A broad coalition of 26 organizations dedicated to good governance, including Fix the Court, delivered a letter to congressional leaders Monday advocating increased transparency and accountability measures in future legislation related to the COVID-19 pandemic.
“While the CARES Act included several important transparency and oversight requirements,” the letter reads, “it is clear that much more is needed to protect the public’s access to information and strengthen meaningful oversight.”
The letter, available here, highlights a number of Fix the Court’s priorities, from protecting court access and facilitating the Freedom of Information Act to increasing whistleblower protections.
Read the full text here.
Improving court access has become more urgent during the last few weeks, as many courtrooms have moved proceedings to virtual platforms.
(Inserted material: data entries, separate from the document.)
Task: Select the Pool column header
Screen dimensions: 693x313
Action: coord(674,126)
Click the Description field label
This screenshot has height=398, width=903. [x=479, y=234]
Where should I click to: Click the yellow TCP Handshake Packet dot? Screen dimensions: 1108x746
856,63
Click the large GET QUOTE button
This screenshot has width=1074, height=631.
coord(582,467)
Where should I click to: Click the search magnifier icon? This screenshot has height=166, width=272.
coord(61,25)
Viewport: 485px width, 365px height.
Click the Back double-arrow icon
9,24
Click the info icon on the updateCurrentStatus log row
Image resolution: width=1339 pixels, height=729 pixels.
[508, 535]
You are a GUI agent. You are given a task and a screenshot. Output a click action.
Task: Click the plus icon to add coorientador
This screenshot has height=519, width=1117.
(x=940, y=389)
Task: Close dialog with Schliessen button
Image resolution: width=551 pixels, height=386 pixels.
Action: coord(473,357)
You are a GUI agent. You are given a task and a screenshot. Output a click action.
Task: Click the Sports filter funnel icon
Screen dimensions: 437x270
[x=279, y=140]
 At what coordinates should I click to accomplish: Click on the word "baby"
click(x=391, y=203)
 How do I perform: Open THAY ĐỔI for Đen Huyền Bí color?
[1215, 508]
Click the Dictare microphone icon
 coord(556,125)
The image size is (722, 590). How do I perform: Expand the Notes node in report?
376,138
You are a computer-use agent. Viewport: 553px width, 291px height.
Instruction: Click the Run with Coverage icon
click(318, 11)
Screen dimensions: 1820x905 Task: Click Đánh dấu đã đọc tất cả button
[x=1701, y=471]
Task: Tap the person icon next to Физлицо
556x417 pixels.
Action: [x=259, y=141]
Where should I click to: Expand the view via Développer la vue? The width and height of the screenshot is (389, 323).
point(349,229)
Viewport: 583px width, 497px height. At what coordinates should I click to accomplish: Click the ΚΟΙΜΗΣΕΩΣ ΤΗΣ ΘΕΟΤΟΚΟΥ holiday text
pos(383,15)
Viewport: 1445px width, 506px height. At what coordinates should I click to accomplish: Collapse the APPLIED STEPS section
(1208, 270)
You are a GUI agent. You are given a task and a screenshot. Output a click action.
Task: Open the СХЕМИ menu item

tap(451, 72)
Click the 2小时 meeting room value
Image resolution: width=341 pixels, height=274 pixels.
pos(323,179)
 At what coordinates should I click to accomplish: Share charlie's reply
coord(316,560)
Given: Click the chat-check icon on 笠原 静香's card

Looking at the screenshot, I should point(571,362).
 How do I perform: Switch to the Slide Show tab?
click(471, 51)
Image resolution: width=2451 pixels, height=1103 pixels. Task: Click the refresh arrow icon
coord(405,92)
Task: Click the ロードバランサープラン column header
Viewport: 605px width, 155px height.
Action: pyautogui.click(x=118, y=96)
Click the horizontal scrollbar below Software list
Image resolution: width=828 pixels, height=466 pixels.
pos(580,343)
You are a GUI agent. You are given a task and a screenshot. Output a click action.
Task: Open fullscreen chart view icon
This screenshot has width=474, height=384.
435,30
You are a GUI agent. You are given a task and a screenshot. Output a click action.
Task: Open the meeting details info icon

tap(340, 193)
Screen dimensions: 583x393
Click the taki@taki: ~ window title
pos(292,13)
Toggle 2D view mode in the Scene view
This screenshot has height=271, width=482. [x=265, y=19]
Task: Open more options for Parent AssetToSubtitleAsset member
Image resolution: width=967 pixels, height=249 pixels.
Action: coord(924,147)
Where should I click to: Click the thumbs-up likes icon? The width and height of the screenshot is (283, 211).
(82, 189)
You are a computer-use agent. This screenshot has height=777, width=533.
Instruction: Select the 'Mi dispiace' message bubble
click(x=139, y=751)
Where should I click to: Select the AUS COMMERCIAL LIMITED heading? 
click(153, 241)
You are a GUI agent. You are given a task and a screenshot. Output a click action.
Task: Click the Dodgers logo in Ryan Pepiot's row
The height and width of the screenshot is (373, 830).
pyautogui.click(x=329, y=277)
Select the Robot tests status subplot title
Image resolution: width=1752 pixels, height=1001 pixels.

Many courts, both at the state and federal level, have responded to the crisis by livestreaming virtual arguments to the public, but others have lagged behind, curtailing access or canceling oral arguments outright.
The U.S. Supreme Court originally postponed arguments in a cases scheduled for March and April but after widespread public pressure has agreed to conduct arguments virtually next month and livestream audio to the public.
“The mishmash of policies in place at federal appeals courts highlight the need for congressional action on court access,” said FTC’s Gabe Roth. “Congress has the power to force the courts to adopt a uniform policy of livestreaming virtual arguments to preserve the public nature of their proceedings amid the pandemic and beyond.”
In addition to court access, FTC supports other measures included in the letter. Freedom of Information Act requests have been paramount to the organization’s oversight work for years – and that mechanism for oversight must continue even during the pandemic.
Whistleblower protections for judiciary employees and an inspector general for the courts have long been priorities, as well. And suspending PACER fees, both now and into the future, makes sense, since it costs roughly $0.00001 dollars to produce one page of a federal court filing, not $0.10 per page, as the public is currently charged.